These fifteen stories are a distillation and refinement of all that is best in Evans's writing. A close observer of nature, her descriptions of trees, water, rocks, the movement of air and the interplay of light and darkness, are both exact and fluid. She was equally attendant to the subtleties of the human world. Her child's-eye narrations are remarkably empathetic, coloured and informed by memories of an idyllic year spent with her sister on her aunt's farm near the Wye. But the countryside, though treasured, is not romanticised. A rose-covered cottage could mean isolation, poverty and back-breaking physical labour, as Evans herself experienced. Her sympathies with the old, the infirm, the lonely and the careworn are a constant strand.
In many of these stories, all but one written during the Forties, the hardships of rural living are exacerbated by the war. Men are absent, families are separated, women have to shoulder added burdens. This collection is testament to the quiet heroism of the home front, to the stoic resourcefulness of those who have no cenotaph. Indeed, in war or in peace, it is Evans's ability to delineate the defining nature of small incidents, and to uncover in a precise locality moments of profound spirituality, which raise The Old And The Young to the level of a classic.

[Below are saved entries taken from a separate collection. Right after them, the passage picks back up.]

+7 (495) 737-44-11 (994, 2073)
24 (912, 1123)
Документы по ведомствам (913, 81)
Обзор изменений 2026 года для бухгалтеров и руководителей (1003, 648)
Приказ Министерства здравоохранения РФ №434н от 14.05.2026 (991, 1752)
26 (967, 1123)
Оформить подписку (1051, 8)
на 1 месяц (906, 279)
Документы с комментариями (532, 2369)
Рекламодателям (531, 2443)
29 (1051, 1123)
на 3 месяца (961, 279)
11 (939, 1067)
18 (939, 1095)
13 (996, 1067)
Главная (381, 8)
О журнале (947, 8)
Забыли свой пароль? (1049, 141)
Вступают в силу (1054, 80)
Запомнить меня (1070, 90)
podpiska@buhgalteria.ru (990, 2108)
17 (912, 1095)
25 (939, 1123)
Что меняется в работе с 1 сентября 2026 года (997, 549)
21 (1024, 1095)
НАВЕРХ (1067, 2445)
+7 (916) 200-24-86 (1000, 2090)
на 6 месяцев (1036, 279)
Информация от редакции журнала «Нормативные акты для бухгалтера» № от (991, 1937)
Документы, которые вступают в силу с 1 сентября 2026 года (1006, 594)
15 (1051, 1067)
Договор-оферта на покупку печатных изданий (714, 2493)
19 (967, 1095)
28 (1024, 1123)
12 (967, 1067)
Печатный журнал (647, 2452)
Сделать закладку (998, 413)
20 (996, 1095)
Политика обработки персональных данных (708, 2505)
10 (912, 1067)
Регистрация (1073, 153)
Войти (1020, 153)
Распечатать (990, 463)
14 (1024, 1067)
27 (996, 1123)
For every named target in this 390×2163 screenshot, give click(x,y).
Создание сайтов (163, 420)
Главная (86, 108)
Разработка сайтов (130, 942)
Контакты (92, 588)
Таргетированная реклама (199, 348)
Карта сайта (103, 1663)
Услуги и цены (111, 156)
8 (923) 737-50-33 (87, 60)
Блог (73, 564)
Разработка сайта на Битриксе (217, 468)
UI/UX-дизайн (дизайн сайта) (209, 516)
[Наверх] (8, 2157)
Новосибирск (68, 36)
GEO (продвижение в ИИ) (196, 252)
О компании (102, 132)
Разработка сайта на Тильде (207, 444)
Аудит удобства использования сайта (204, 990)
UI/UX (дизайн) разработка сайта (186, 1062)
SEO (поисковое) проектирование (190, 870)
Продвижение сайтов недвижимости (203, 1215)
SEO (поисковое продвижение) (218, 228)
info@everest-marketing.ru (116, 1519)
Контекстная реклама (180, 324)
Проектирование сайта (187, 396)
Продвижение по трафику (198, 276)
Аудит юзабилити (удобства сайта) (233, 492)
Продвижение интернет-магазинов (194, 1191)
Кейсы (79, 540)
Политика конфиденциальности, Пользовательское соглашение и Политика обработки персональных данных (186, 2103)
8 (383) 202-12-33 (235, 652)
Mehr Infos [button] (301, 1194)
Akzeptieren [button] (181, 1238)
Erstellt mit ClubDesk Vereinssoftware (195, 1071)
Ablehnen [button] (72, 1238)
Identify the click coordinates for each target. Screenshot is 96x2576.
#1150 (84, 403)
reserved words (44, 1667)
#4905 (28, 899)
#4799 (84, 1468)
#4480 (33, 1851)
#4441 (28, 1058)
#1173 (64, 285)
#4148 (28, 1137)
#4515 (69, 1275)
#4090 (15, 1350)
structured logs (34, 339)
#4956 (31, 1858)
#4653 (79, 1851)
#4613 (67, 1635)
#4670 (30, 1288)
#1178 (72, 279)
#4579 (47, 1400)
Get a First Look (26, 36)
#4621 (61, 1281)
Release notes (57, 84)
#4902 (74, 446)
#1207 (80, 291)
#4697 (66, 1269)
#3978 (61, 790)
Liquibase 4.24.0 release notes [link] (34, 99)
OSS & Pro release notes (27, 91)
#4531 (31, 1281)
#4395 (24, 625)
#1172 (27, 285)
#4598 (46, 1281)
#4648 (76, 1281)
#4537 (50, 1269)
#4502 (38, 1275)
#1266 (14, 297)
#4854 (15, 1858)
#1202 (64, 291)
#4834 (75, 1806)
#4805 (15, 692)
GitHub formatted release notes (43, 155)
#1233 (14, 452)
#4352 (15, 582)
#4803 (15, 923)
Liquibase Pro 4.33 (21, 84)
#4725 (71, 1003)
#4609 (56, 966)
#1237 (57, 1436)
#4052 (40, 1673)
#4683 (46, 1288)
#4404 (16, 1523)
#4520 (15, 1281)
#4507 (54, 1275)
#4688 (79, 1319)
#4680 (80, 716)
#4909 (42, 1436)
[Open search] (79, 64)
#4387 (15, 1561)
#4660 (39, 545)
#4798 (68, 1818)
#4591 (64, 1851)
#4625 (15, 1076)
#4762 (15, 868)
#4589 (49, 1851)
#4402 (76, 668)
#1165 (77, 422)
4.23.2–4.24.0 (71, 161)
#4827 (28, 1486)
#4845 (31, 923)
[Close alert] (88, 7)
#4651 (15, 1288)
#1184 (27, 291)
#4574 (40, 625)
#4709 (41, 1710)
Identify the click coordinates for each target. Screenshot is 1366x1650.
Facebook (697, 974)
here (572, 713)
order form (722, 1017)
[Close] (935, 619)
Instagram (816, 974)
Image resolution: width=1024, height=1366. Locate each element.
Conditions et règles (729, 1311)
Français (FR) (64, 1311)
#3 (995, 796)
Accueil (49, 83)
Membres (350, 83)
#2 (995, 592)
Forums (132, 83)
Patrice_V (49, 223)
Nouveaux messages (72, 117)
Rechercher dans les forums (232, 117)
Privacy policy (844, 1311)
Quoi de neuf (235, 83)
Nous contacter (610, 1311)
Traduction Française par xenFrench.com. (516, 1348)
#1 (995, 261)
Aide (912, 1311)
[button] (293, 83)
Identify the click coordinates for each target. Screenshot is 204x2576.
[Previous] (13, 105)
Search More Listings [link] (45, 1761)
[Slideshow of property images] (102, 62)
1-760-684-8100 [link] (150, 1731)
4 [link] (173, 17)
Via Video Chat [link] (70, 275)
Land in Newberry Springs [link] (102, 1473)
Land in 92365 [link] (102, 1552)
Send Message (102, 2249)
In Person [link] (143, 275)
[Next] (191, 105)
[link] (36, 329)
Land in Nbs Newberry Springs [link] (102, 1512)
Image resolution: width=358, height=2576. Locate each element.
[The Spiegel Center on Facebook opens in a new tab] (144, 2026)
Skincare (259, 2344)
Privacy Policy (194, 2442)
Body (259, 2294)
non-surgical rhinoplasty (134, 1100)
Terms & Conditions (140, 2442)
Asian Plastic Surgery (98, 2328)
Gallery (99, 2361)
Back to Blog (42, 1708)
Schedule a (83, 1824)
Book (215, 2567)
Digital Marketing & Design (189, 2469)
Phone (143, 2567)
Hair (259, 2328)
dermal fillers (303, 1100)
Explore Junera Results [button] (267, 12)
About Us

Margiad Evans (1909-1958) was born in Uxbridge, London and moved to Ross on Wye in 1920. She was the author of four novels, Country Dance, The Wooden Doctor, Turf or Stone and Creed. Her short stories, a genre which includes some of her finest writing, were collected in the volume The Old and the Young and her verse in Poems from Obscurity and A Candle Ahead. She also wrote two autobiographical works Autobiography and A Ray of Darkness in which she wrote movingly and with dignity about the onset of epilepsy and her search for God.